▶ GOAL OF THE EXERCISE: Only the text belongs in the copy: repeat each record exactly, without pictures.

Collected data
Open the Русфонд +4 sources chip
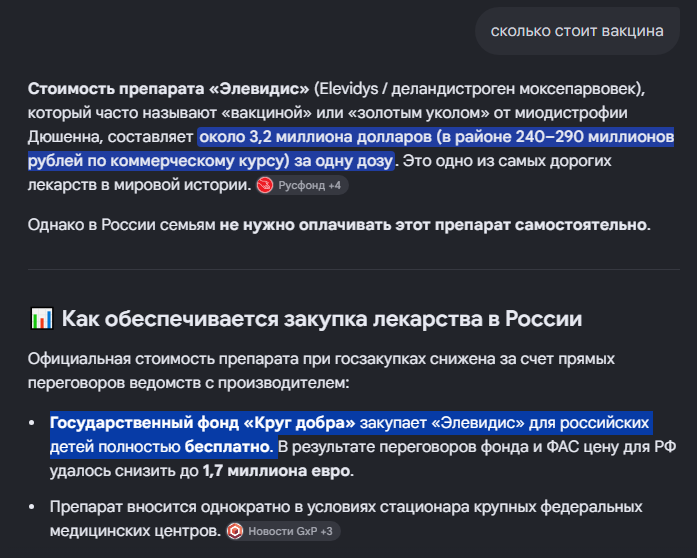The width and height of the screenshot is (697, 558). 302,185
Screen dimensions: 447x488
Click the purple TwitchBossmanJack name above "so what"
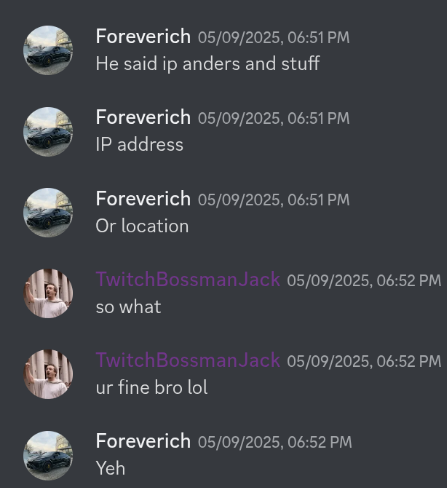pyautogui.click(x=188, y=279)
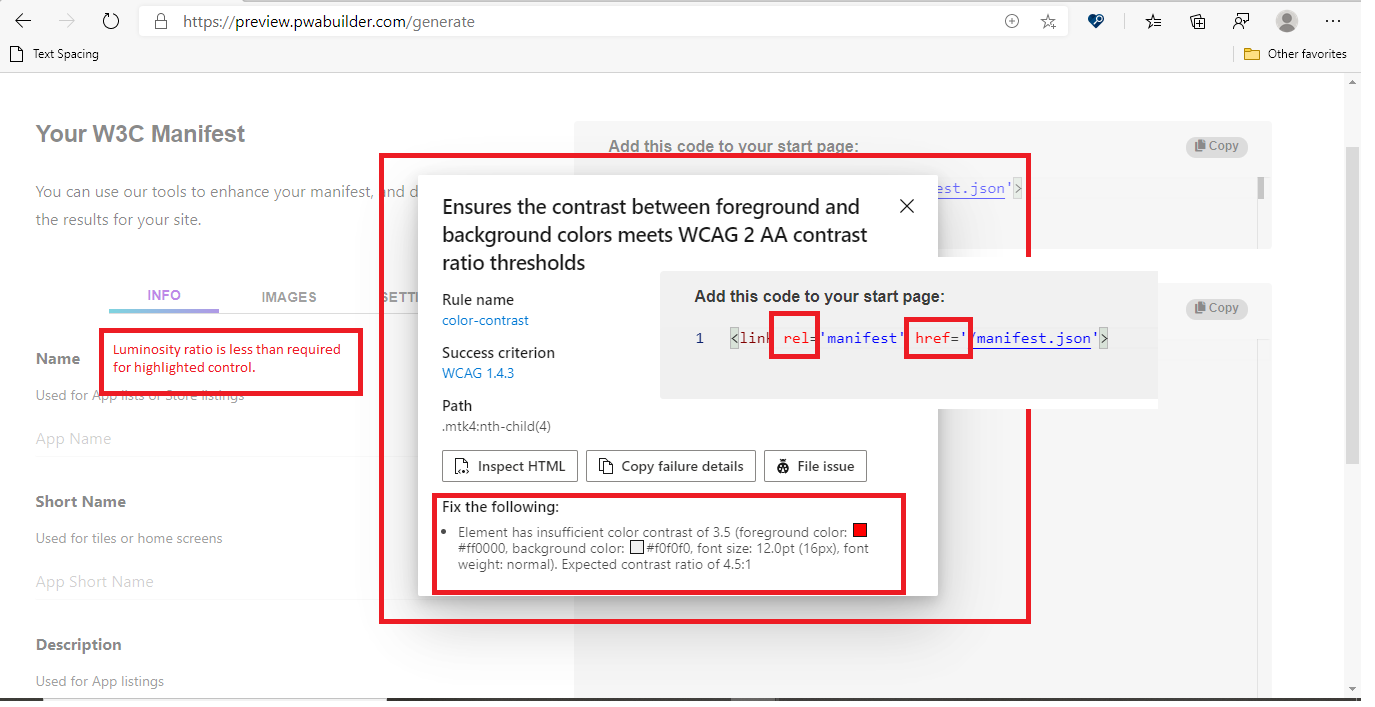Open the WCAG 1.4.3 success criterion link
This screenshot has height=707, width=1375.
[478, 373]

▶ ANSWER SPACE:
Open the Русфонд +4 sources chip
The width and height of the screenshot is (697, 558). 302,185
Screen dimensions: 447x488
Click the purple TwitchBossmanJack name above "so what"
pyautogui.click(x=188, y=279)
Open the WCAG 1.4.3 success criterion link
This screenshot has height=707, width=1375.
[478, 373]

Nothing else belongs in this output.